PENSIONERS were invited to voice their greatest worries yesterday – using a Who Wants to be a Millionaire-style voting system.
Called the Pensioners’ Parliament, the gathering posed a series of questions to those in attendance about their day-to-day concerns, then asked them to vote using electronic keypads – with the results appearing on a giant screen.
The event is run by a charity called Age Sector Platform and it uses the results to draw up its list of priorities when it is campaigning and lobbying politicians.
Kicking it off with a test question, the charity’s CEO described their multiple-choice voting system as being “pretty much the same” as that used on the famous gameshow.
He asked the ‘parliament’ to vote on the question: How many Belfast Marathons have there been?
“Can we phone a friend, Eddie?” shouted one voice from the back.
A majority got the answer wrong – the correct answer being 31.
But then the gathering turned their attention to more serious matters. They were told that Northern Ireland has the highest rate of fuel poverty in the UK (that is, when householders spend more than 10 per cent of their income on heating their home).
According to the charity this includes close to half Ulster’s population, especially the elderly, and 79 per cent of pensioners in a previous poll told them keeping warm in winter is a concern.
Perhaps unsurprisingly, following a discussion on fuel poverty, 99 per cent of those in attendance voted in favour of calling for the warm homes discount scheme (which can offer £130 off energy bills to some on low incomes) to be extended from mainland Britain to Ulster.
Also high on the agenda was crime – although it emerged that while the fear of falling prey to criminals was high, the actual chances of it happening were far lower.
Asked whether they had been worried about crime in general over the last year, 76 per cent said yes.
Twenty-one per cent said they do not go out alone at night and 15 per cent said that they did not feel safe at home at night.
But when asked how many had been victims of crime in one form of another over the last year, 92 per cent said they had not.
Of the remaining eight per cent, most said they had been burgled.
Comments from the floor included calls for more visible police officers – specifically, a demand that they be seen walking about, not driving – tougher sentences and even a call from one delegate for a night-time curfew in rough areas.
Another woman suggested self-defence classes for the elderly.
Lasting much of the morning and into the afternoon, the Belfast parliament will be followed by regional gatherings and a larger two-day gathering of around 200 in May.
Among those in attendance was Matt McCullough, a 68-year-old hospital maintenance worker from the Sandy Row area, who attended the event last year and opted to return this year.
“I find it’s a talking shop; it gives people an ‘out’ for any concerns they may have which is a good thing – nothing wrong with that. Not that they’ll have any fruitful outcome to these outpourings, but it gives them a voice.”
One of those who had his say from the floor on a number of issues was George Bell, a 68-year-old Dundonald man who is semi-retired from his role as a management lecturer.
He said: “I think the main concerns for people are income, the economy – and I think the context of people’s fears is that they have ‘put in’ all their lives.

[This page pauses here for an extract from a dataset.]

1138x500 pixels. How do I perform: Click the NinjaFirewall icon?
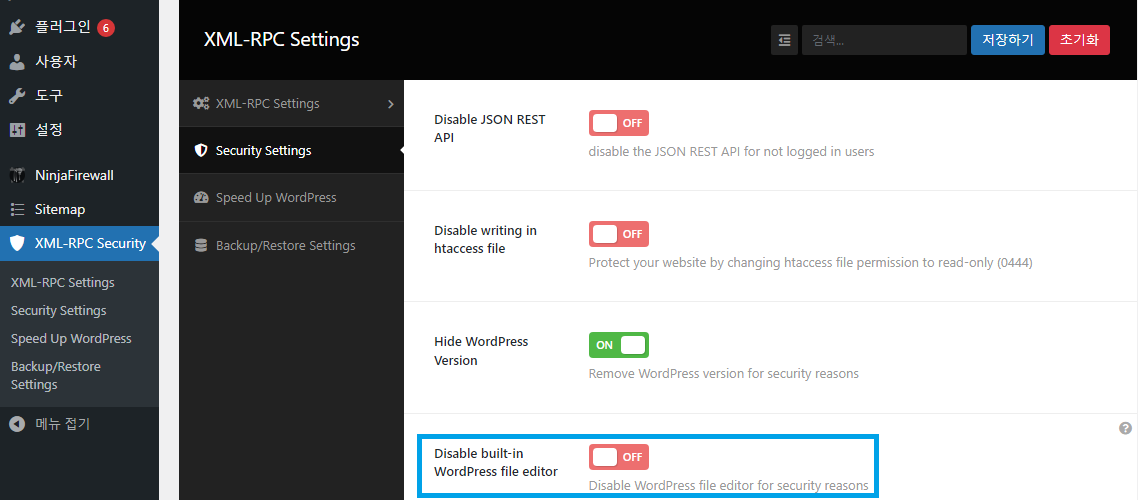(17, 175)
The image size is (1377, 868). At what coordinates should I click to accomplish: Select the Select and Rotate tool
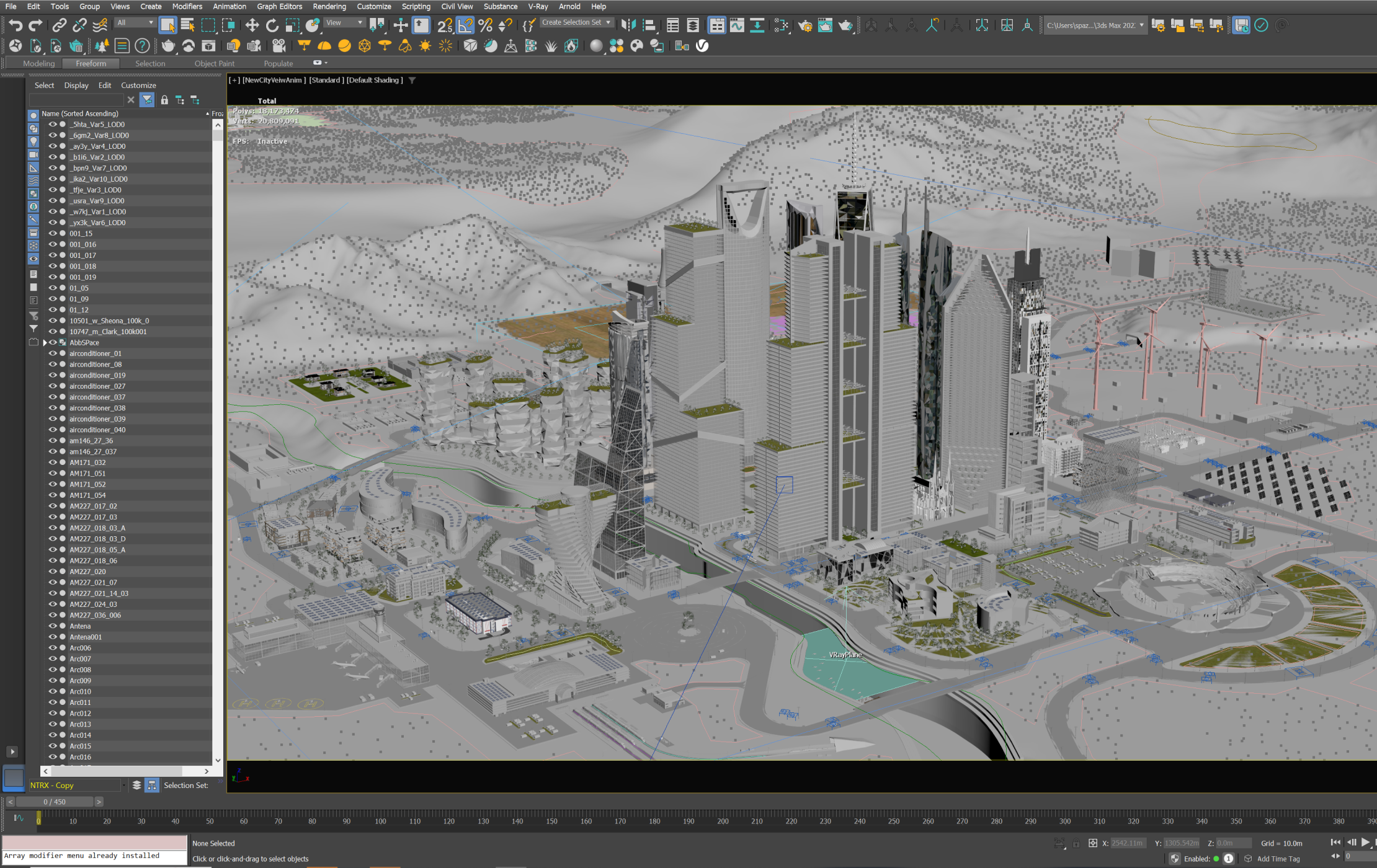(x=272, y=25)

“This generation, when you look at the health service, they had a contract with it ‘from cradle to grave’.”
Asked about his own objective, he said: “My underlying thinking is: is there an emerging grey political pressure group – like the greens were? We might be in the early stages.
“How do you make grey power articulate itself within government?
“I think this is happening, but not in a totally co-ordinated way yet.”